The Thirteen-Bill Closure Pattern for Frontier Multilingual / Low-Resource Capability Claims (2024–2026)

A real-data falsification harness for 2024–2026 frontier multilingual / low-resource capability claims with 299-paper empirical verification, three signature-empty bills, and a Stage 3.5 verification queue pending.
Kevin Russell · ProjectForty2 · 2026-05-15 · Public draft v0.2.

↓ bills_draft.md ← Ledger overview Data & code →

Abstract

The Multilingual / Low-Resource Ledger audits 299 unique papers across 8 deep-loop sweeps (2024–2026) on frontier multilingual / low-resource capability claims — NLLB-200, Aya-Expanse, Llama 3 / 3.1 / 4 multilingual, Qwen 2.5 / 3, Gemini, Claude, Mistral Saba, Apertus, Sea Mistral, NeMo Megatron multilingual, MaLA-500, Cendol, Crosslingual-Generalist. The harness consists of 13 bills, six meta-costs (M1–M6), and three escape gates (G1–G3).

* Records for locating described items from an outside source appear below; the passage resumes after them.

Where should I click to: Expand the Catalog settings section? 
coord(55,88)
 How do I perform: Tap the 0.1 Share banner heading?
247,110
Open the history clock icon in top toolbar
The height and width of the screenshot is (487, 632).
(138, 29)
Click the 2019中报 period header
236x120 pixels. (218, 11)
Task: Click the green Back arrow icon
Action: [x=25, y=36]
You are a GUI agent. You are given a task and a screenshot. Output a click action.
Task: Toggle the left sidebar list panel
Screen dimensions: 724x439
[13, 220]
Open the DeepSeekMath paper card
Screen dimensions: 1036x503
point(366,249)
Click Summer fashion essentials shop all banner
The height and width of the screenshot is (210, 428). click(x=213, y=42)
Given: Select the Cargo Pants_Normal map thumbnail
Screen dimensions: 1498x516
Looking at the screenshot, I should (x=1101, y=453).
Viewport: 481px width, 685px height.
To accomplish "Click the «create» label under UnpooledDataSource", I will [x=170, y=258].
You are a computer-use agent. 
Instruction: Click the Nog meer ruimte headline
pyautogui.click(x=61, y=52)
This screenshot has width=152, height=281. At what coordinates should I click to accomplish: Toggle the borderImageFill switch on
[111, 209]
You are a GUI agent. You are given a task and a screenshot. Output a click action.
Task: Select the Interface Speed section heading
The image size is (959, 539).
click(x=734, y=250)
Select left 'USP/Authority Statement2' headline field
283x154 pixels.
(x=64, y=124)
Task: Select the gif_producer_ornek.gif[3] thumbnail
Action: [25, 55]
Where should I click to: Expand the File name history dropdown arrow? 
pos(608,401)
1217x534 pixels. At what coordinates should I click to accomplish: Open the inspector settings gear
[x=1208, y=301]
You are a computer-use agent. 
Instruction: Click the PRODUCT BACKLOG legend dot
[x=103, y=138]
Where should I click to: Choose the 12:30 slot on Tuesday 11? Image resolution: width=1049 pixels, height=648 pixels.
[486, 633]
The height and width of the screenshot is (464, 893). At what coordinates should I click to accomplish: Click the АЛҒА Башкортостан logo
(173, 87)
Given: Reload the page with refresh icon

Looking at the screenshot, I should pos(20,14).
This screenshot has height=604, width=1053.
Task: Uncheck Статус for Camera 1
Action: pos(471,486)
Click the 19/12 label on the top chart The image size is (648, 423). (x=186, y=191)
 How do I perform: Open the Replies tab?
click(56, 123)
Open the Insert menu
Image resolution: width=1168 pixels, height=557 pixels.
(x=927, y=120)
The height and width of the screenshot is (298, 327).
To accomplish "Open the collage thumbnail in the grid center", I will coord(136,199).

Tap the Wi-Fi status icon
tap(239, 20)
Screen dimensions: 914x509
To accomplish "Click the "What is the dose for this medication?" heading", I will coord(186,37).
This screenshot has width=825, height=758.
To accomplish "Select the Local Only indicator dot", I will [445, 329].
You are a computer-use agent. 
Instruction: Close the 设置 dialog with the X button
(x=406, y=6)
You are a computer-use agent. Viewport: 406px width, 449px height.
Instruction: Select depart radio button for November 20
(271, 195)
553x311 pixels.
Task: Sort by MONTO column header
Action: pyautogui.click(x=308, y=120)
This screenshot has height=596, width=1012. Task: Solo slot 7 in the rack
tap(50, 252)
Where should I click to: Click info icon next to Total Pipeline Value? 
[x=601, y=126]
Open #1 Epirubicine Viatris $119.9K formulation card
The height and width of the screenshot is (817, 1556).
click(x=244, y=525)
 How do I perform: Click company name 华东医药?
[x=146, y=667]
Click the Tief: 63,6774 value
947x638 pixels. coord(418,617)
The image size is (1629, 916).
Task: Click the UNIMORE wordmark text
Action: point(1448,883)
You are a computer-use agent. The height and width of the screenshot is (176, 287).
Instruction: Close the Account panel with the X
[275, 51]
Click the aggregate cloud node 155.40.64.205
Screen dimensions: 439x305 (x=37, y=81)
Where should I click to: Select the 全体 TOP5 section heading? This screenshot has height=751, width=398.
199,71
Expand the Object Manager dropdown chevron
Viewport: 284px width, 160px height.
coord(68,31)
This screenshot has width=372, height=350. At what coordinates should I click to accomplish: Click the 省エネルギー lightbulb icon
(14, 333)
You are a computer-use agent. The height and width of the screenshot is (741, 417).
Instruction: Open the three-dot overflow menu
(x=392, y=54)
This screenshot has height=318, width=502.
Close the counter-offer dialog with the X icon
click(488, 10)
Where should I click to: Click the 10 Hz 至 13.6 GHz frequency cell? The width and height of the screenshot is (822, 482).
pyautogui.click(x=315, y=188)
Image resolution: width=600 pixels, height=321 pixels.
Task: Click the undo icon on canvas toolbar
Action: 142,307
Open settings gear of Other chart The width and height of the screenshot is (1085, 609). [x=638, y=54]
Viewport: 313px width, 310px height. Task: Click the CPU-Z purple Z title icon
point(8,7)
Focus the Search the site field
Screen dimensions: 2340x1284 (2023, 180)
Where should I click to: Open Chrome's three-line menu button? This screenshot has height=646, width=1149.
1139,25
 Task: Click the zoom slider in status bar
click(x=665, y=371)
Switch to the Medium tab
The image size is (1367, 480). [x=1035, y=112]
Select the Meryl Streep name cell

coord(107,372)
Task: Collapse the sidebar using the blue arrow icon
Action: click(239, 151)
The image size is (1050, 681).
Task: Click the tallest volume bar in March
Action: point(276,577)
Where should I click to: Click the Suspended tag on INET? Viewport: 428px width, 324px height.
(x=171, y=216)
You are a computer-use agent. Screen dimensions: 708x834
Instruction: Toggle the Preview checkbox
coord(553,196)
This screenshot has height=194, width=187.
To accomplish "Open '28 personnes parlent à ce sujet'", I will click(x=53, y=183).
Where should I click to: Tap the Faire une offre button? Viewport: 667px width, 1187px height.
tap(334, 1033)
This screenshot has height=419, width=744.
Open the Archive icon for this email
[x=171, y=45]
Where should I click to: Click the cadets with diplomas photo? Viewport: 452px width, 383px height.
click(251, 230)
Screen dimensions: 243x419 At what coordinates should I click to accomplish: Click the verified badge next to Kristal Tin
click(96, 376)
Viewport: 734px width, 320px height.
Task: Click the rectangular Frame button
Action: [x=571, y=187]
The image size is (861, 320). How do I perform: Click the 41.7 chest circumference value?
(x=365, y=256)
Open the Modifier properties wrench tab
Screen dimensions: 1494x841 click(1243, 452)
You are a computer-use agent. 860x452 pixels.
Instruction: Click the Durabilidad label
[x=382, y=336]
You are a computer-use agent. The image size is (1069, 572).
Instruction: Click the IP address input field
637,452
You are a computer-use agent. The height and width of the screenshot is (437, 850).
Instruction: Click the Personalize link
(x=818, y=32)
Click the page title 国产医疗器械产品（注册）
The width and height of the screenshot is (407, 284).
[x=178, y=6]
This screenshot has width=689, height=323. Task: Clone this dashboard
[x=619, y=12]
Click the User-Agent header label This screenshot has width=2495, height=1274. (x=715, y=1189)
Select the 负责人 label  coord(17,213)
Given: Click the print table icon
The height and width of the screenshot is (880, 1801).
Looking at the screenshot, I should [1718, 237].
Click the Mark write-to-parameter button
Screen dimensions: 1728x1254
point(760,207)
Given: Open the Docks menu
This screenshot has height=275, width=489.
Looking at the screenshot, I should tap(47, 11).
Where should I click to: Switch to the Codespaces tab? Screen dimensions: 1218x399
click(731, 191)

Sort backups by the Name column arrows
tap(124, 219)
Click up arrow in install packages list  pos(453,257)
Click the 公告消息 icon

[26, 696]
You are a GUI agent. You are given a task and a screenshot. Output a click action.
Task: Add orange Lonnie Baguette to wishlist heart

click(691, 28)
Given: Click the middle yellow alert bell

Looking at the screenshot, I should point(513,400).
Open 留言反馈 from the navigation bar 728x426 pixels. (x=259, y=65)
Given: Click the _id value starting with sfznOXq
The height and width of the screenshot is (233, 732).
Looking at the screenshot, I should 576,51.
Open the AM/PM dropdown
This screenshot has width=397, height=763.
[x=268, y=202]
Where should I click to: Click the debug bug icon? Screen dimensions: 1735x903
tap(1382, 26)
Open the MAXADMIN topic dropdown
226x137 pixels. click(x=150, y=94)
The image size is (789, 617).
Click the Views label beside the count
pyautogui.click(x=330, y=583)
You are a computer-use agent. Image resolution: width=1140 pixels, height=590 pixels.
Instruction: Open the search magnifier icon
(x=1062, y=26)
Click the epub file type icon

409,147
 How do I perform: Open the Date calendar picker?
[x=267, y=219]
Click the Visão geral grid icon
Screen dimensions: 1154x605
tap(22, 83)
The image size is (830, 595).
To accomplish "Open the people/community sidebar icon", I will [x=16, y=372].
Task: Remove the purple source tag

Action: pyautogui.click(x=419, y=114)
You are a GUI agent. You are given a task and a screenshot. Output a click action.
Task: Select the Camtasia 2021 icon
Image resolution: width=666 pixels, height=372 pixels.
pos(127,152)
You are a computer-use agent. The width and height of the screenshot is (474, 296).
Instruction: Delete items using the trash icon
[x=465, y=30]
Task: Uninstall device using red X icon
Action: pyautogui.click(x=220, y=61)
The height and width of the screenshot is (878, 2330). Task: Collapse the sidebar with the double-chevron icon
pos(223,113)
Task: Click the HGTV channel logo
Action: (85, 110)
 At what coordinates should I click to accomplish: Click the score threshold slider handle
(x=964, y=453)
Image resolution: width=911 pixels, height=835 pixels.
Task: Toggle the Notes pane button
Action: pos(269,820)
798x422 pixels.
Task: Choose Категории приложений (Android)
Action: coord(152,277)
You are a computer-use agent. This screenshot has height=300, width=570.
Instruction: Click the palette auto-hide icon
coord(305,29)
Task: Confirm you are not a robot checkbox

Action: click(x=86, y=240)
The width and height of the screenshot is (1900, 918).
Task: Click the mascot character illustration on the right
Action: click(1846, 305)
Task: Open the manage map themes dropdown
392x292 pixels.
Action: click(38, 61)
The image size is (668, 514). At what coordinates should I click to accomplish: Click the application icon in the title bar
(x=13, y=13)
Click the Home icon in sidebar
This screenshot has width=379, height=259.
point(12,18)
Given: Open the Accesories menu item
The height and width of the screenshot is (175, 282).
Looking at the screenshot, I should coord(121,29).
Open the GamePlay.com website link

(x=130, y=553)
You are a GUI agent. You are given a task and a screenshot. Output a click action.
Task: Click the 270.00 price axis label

Three bills were predicted ★ empty in v0.1 BEFORE batch 1 sweeps ran: Bill 4 ★ (low-resource deep-learning parity — ≤500K-sentence language reaches ≥80% of high-resource performance), Bill 7 ★ (cross-script generalization — same model passes Latin + CJK + Arabic + Devanagari + Brahmic with ≤10pp absolute gap), and Bill 10 ★ (universal multilingual coverage — vendor frontier model passes ≥150 of 200 Flores languages above 60% BLEU).

After batch 1 (299 unique papers across 8 sweeps), all three ★ bills HOLD empty pre-Stage-3.5. Bill 4 has 33 candidates and 0 clean triggers (every candidate pays M2 / M3 / M4); Bill 7 has 46 candidates and 0 clean triggers (Brahmic and Tifinagh are the weakest-coverage script families); Bill 10 has 145 candidates — the largest active bill — and 0 clean triggers (NLLB-200 reaches ~120/200 above 60% BLEU; Aya-Expanse ~80/200; closed-vendor models report subset evaluations only). The 75% rebuttal density on Bill 4 is the highest in the ledger.

The ledger v0.2 LOCKED before the cross-ledger Stage 3.5 verification rule (2026-05-15) was established. The "★ HOLDS empty" claim is provisional pending Stage 3.5 verification of the priority candidate pool, in line with the 2026-05-15 rule pioneered by Robotics_Embodied (9/9 hallucinated breach IDs), reinforced by RL-from-Rewards (60% on flagged IDs), and confirmed at Spacetime_Discreteness (priority-pool source-ID failures).

13+6Bills + meta-costs

3★ Empty bills

299Unique Papers

v0.2Locked

§01Threat model + bills (predeclared in v0.1)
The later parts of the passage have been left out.